### An update on Scalable Implementation of Primitives for Homomorphic EncRyption – FPGA implementation using Simulink

David Bruce Cousins, Kurt Rohloff, Chris Peikert, Rick Schantz Raytheon BBN Technologies, Georgia Institute of Technology {dcousins, krohloff, schantz}@bbn.com cpeikert@cc.gatech.edu

#### Abstract

Accellerating the development of a practical Fully Homomorphic Encryption (FHE) scheme is the goal of the DARPA PROCEED program. For the past year, this program has had as its focus the acceleration of various aspects of the FHE concept toward practical implementation and use. FHE would be a game-changing technology to enable secure, general computation on encrypted data, e.g., on untrusted off-site hardware. However, FHE will still require several orders of magnitude improvement in computation before it will be practical for widespread use.

Recent theoretical breakthroughs demonstrated the existence of FHE schemes [1, 2], and to date much progress has been made in both algorithmic and implementation improvements. Specifically our contribution to the Proceed program has been the development of FPGA based hardware primitives to accelerate the computation on encrypted data using FHE based on lattice techniques [3]. Our project, SIPHER, has been using a state of the art toolchain developed by Mathworks to implement VHDL code for FPGA circuits directly from Simulink models. Our baseline Homomorphic Encryption prototypes are developed directly in Matlab using the fixed point toolbox to perform the required integer arithmetic. Constant improvements in algorithms require us to be able to quickly implement them in a high level language such as Matlab. We reported on our initial results at HPEC 2011 [4]. In the past year, increases in algorithm complexity have introduced several new design requirements for our FPGA implementation. This report presents new Simulink primitives that had to be developed to deal with these new requirements.

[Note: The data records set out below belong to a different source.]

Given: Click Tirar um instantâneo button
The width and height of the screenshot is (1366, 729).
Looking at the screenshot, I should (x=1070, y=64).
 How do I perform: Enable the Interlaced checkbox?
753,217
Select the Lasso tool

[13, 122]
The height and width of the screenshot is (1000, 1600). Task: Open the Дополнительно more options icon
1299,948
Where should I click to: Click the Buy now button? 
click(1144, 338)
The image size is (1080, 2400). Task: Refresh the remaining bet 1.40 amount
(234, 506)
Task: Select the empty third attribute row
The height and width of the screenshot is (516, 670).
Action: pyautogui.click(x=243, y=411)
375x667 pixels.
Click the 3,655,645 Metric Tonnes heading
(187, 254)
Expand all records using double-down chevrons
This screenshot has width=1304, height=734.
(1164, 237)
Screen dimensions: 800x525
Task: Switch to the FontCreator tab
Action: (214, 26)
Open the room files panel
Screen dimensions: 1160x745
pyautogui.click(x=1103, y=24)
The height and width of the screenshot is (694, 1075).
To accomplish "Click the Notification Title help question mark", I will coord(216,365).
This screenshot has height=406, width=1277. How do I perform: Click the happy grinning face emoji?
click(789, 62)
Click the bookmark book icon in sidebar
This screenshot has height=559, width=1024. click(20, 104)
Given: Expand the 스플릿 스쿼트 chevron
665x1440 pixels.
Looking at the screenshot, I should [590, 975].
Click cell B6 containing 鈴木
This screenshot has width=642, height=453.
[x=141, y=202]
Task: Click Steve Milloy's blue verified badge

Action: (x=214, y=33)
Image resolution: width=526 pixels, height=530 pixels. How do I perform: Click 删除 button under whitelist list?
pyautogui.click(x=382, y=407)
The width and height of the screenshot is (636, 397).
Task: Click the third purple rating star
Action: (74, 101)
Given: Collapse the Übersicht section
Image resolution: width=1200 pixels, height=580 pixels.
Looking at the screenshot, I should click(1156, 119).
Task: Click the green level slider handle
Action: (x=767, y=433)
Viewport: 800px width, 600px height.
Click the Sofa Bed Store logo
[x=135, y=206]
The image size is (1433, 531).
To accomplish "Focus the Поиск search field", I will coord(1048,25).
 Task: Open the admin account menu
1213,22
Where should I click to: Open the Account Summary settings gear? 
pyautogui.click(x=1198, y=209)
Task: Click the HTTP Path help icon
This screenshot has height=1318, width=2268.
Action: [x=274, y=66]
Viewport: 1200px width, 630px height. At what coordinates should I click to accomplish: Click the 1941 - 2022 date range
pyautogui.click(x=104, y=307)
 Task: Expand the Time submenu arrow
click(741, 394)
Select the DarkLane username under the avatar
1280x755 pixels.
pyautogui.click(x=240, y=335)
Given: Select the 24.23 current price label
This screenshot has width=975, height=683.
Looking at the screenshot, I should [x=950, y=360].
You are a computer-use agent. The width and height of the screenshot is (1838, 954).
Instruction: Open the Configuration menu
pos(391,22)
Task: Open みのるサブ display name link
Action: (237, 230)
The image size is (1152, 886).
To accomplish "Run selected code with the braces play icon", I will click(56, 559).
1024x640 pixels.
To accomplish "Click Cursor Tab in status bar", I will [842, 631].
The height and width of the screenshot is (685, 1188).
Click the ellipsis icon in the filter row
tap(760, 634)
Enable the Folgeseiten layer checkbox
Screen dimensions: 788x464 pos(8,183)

### A review of Fully and Somewhat Homomorphic Encryption

Fully Homomorphic Encryption (FHE) holds the promise to securely run arbitrary computations over encrypted data on untrusted computation hosts [2]. The general FHE concept of operations is that sensitive data is encrypted with a public key, then sent to an untrusted computation host, which can perform arbitrary computations on the encrypted data without first needing to decrypt it. It has been shown to be theoretically possible to evaluate arbitrary programs using just two special purpose FHE operations, EvalAdd and EvalMult, which at the simplest level, roughly correspond to bitwise XOR and AND gates operating on encrypted bits. A sequence of these operations is run against the encrypted data, resulting in an encryption of the

Sponsored by Air Force Research Laboratory (AFRL) Contract No. FA8750-11-C-0098. The views expressed are those of the authors and do not reflect the official policy or position of the Department of Defense or the U.S. Government. Distribution Statement "A" output of the original program run on the unencrypted data. This encrypted result can then be sent back to the original client, who decrypts the result using its secret key. The encrypted data is protected at all times with reasonable security guarantees based on computational hardness results.

A 'Fully' Homomorphic Encryption scheme allows and unlimited number of these Eval operations to be performed. All known FHE schemes are based on computationally hard stochastic lattice theory problems, which add some noise with each operation and require a very computationally expensive "recryption" operation that is periodically run on intermediate ciphertexts to keep the noise at a level that still permits decryption. A 'Somewhat' Homomorphic scheme, on the other hand, supports several (but not unlimited) EvalMult and EvalAdd operations while preserving the correctness of decryption. In other words, SHE can schemes support secure computation for only a small subset of programs. By focusing on an SHE scheme, we can direct our research towards the implementation of efficient hardware primitives, while the FHE community develops more efficient recryption algorithms.

# Recent Developments in the SIPHER SHE Scheme

Our current SHE scheme relies on operations that are generally inefficient to implement on standard CPU architectures (i.e. modular arithmetic with a large modulus). The EvalAdd and EvalMult operations for example are element wise vector adds and multiplies taken modulo some particular prime integer q. These are trivial to express using Matlab: c = mod(a+b, q) and c = mod(a, b, q).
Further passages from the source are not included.